Work required:
Copy out the data so that nothing differs from the original.

Recorded data:
- - - -

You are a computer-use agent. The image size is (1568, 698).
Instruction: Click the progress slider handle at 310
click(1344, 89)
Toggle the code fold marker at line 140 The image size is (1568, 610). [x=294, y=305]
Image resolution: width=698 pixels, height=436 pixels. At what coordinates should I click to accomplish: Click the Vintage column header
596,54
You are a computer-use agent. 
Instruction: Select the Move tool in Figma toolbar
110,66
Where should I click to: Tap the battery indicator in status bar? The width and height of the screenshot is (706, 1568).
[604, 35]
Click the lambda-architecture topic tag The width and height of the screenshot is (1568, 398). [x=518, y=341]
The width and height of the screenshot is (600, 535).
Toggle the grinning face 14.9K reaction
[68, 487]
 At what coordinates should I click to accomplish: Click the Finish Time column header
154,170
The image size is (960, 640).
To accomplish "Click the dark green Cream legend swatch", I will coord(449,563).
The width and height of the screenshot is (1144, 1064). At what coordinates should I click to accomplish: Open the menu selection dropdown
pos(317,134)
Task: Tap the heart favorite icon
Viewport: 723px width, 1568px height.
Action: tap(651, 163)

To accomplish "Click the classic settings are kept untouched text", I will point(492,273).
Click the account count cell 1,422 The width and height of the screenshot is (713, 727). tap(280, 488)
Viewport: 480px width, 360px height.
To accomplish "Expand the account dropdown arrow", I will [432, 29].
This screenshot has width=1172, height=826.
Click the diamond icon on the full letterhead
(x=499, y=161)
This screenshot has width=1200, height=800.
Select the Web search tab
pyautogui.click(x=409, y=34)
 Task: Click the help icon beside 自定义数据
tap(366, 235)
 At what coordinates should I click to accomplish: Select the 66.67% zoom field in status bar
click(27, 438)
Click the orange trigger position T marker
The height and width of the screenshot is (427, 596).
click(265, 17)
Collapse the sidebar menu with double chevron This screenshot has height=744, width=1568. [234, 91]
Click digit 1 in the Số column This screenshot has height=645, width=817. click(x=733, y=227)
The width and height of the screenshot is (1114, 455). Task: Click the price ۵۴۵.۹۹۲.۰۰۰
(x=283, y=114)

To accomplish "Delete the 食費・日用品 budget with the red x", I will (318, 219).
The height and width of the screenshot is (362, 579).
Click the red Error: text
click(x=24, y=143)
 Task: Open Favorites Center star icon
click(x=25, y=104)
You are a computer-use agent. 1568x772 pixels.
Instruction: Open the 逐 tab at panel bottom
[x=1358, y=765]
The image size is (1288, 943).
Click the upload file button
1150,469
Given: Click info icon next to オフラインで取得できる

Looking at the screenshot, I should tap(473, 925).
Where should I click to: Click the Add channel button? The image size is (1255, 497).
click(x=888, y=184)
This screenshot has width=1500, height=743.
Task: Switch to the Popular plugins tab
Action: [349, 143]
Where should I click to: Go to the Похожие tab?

- - - -

Exercise output:
You are a computer-use agent. The image size is (1568, 698).
Instruction: Click the progress slider handle at 310
click(1344, 89)
Toggle the code fold marker at line 140 The image size is (1568, 610). [x=294, y=305]
Image resolution: width=698 pixels, height=436 pixels. At what coordinates should I click to accomplish: Click the Vintage column header
596,54
You are a computer-use agent. 
Instruction: Select the Move tool in Figma toolbar
110,66
Where should I click to: Tap the battery indicator in status bar? The width and height of the screenshot is (706, 1568).
[604, 35]
Click the lambda-architecture topic tag The width and height of the screenshot is (1568, 398). [x=518, y=341]
The width and height of the screenshot is (600, 535).
Toggle the grinning face 14.9K reaction
[68, 487]
 At what coordinates should I click to accomplish: Click the Finish Time column header
154,170
The image size is (960, 640).
To accomplish "Click the dark green Cream legend swatch", I will coord(449,563).
The width and height of the screenshot is (1144, 1064). At what coordinates should I click to accomplish: Open the menu selection dropdown
pos(317,134)
Task: Tap the heart favorite icon
Viewport: 723px width, 1568px height.
Action: tap(651, 163)

To accomplish "Click the classic settings are kept untouched text", I will point(492,273).
Click the account count cell 1,422 The width and height of the screenshot is (713, 727). tap(280, 488)
Viewport: 480px width, 360px height.
To accomplish "Expand the account dropdown arrow", I will [432, 29].
This screenshot has width=1172, height=826.
Click the diamond icon on the full letterhead
(x=499, y=161)
This screenshot has width=1200, height=800.
Select the Web search tab
pyautogui.click(x=409, y=34)
 Task: Click the help icon beside 自定义数据
tap(366, 235)
 At what coordinates should I click to accomplish: Select the 66.67% zoom field in status bar
click(27, 438)
Click the orange trigger position T marker
The height and width of the screenshot is (427, 596).
click(265, 17)
Collapse the sidebar menu with double chevron This screenshot has height=744, width=1568. [234, 91]
Click digit 1 in the Số column This screenshot has height=645, width=817. click(x=733, y=227)
The width and height of the screenshot is (1114, 455). Task: Click the price ۵۴۵.۹۹۲.۰۰۰
(x=283, y=114)

To accomplish "Delete the 食費・日用品 budget with the red x", I will (318, 219).
The height and width of the screenshot is (362, 579).
Click the red Error: text
click(x=24, y=143)
 Task: Open Favorites Center star icon
click(x=25, y=104)
You are a computer-use agent. 1568x772 pixels.
Instruction: Open the 逐 tab at panel bottom
[x=1358, y=765]
The image size is (1288, 943).
Click the upload file button
1150,469
Given: Click info icon next to オフラインで取得できる

Looking at the screenshot, I should tap(473, 925).
Where should I click to: Click the Add channel button? The image size is (1255, 497).
click(x=888, y=184)
This screenshot has width=1500, height=743.
Task: Switch to the Popular plugins tab
Action: [349, 143]
Where should I click to: Go to the Похожие tab?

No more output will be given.